How It Works

Architecture & Internals of SyndrDB

1. System Overview

SyndrDB processes every request through a layered pipeline. A client connection arrives over TCP, is authenticated and bound to a session, and its command is routed through the parser, planner, and execution engine. Results flow back through the wire protocol. Cross-cutting concerns — MVCC, WAL, locking, and indexes — integrate at each layer.
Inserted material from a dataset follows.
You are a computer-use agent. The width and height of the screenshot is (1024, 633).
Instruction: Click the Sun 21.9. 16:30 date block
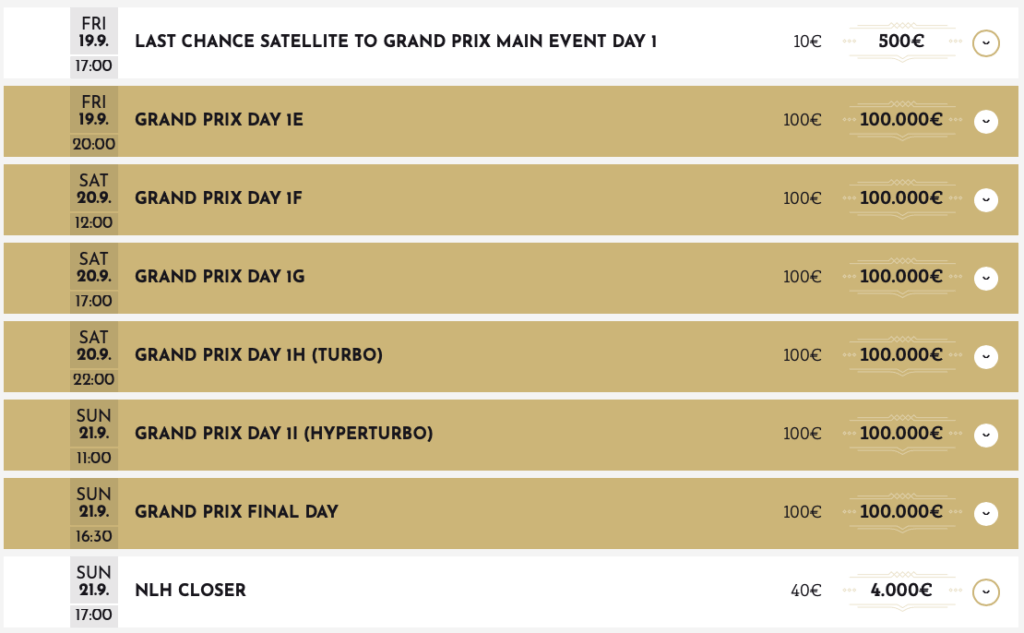pos(95,513)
Each box links to its detailed section below

2. Query Pipeline — From SQL to Results

Every SyndrQL statement follows a deterministic pipeline from raw text to executed results. The pipeline is designed for zero-allocation token scanning, modular parsing, and cost-based plan selection.

Query Pipeline
SQL String
Tokenizer
Parser
Expression AST
Query Router
Cost-Based Planner
Execution Plan
Execute
Results

Tokenizer

Character-by-character scanning produces a flat list of tokens. The tokenizer distinguishes between == (equality comparison, TOKEN_EQ) and = (assignment, TOKEN_ASSIGN), and treats * as TOKEN_MULTIPLY — context determines whether it means "all fields" or multiplication.

Parsers

SyndrDB uses dedicated parsers per statement type rather than a single monolithic grammar. Each parser consumes tokens and produces a typed query struct:

  • SELECT parser — handles projections, WHERE, GROUP BY, HAVING, ORDER BY, LIMIT/OFFSET, JOINs, subqueries
  • INSERT / UPDATE / DELETE parsers — DML operations with expression-based WHERE clauses
  • Transaction parser — BEGIN, COMMIT, ROLLBACK, SAVEPOINT
  • Cursor parser — DECLARE, FETCH, CLOSE
  • Trigger parser — CREATE/DROP/ENABLE/DISABLE TRIGGER
  • DDL parsers — CREATE/DROP BUNDLE, CREATE INDEX, CREATE VIEW

Expression AST

WHERE clauses, HAVING filters, and computed expressions are represented as a tree of expression nodes:

Node TypePurposeExample
BinaryExpressionTwo-operand comparison or logicage >= 25 AND active == true
UnaryExpressionNOT, IS NULL, EXISTSNOT EXISTS (...)
IdentifierExpressionField referencename
QualifiedIdentifierExpressionTable-qualified field"users"."name"
LiteralExpressionConstant value42, "hello"
SubqueryExpressionNested SELECTIN (SELECT ...)

Cost Model

The query planner evaluates candidate plans using a cost model that considers:

  • CPU cost — per-row evaluation overhead (expression complexity, function calls)
  • I/O cost — pages to read from storage (full scan vs. index lookup)
  • Memory cost — intermediate result buffering (hash tables, sort buffers)
  • Selectivity estimation — HyperLogLog cardinality and histogram statistics guide row-count predictions

3. Execution Engine — Nodes & Interfaces

SyndrDB's execution engine uses a node-based architecture where each operation (scan, filter, sort, aggregate) is represented as a composable node. Nodes can be stacked into execution trees where data flows from leaf nodes (scans) up through processing nodes to the root.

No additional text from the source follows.